The man glanced at him. Frank gestured at the dates on the headstone. “I mean, it’s been two years.”

The man shook his head. “I only just heard.”

“Ah.” It was crazy to think. There were plenty of other reasons for people to drift apart and not talk to each other. But Frank remembered all the hullabaloo several months back, about the portals between other worlds opening up, enough for people to pass through.

The sun was starting to go down, and the wind was developing an extra bite to it. Frank hunched into his jacket a bit more. The visitor didn’t seem to notice.

He could have just come out and asked the big question lurking in his mind, but Frank’s nerve failed him. Instead, he asked “Are you angry?”

The man blew air through his lips. “A bit,” he admitted. “After everything she did, it bothers me to think she put it all behind her.”
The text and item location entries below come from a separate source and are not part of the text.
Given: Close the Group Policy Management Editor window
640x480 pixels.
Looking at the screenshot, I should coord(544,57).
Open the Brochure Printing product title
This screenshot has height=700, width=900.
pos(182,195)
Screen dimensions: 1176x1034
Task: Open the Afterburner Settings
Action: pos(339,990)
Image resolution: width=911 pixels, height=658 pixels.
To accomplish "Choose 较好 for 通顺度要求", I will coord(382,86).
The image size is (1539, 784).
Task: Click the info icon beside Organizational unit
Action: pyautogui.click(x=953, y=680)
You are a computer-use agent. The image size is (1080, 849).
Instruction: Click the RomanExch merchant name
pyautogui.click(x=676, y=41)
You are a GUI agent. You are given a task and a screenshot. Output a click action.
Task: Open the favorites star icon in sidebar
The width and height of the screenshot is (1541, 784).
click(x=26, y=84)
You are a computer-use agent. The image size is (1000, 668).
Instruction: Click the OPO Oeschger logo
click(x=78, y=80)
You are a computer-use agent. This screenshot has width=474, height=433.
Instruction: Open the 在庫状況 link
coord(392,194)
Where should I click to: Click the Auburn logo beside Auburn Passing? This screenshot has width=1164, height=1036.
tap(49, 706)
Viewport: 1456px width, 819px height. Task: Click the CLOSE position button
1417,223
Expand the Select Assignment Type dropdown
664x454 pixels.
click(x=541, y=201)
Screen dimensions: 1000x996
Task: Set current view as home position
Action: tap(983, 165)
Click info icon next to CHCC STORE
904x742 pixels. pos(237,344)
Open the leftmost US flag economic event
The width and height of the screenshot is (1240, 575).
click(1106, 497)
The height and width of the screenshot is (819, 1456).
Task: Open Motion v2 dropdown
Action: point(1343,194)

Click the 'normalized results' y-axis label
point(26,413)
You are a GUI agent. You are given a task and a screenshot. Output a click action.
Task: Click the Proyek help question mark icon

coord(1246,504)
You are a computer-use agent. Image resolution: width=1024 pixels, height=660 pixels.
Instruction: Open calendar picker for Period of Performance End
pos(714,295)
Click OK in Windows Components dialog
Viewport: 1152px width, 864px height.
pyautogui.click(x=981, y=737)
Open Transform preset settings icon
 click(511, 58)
“Right. Although,” Frank ventured, “that’s not to say it was easy for her.”

“True.” The man paused, then added “Knowing that she moved on… Part of me is glad she did. Glad she let herself have a life.”

“Mm. Nobody ever feels just one thing about another person.”

The man snorted. “Complicated relationships are pretty common for me.”

There was another long pause.

Frank really wanted to ask. A little flame of curiosity burned in his chest. But the stony conviction to let people grieve in relative peace surrounded it, kept it from spreading.

“Well,” he said at last, “If there’s one thing I’ve learned from working here, sometimes you need to be alone to work through your feelings. And sometimes you need to be with others,” he added. “You said you met her kids? Maybe that’ll help.”

The man shrugged uncertainly. “Maybe? I guess they’d like to see their ‘Uncle Theo’ again,” he said with a trace of irony.

Frank nodded. “Anyway, I’ll leave you alone.”

“No, it’s fine.” The man- Theo- straightened up and shook himself. “I should get going anyway. Can’t stay here all night.” He glanced down at the grave again. “Got to move on.”

He turned and set off without a backward glance, breath pluming in the cold air.

Frank watched him leave, then turned to look at the grave. Theo didn’t seem to have left anything behind like other visitors had. Nothing physical, at least. But maybe he’d got some sorrow off his chest.

Frank gave the grave a nod, and turned away. It was always the rule to leave the mourners alone.

But it was probably best to leave the dead alone too. They’d already been through enough.

Notes:

In case you're wondering, the other visitors Frank saw were Lung, Panacea, Vista, Chicken Little, Glenn Chambers and Dr Yamada. They seemed like the people most likely to come and pay their respects, for a variety of reasons.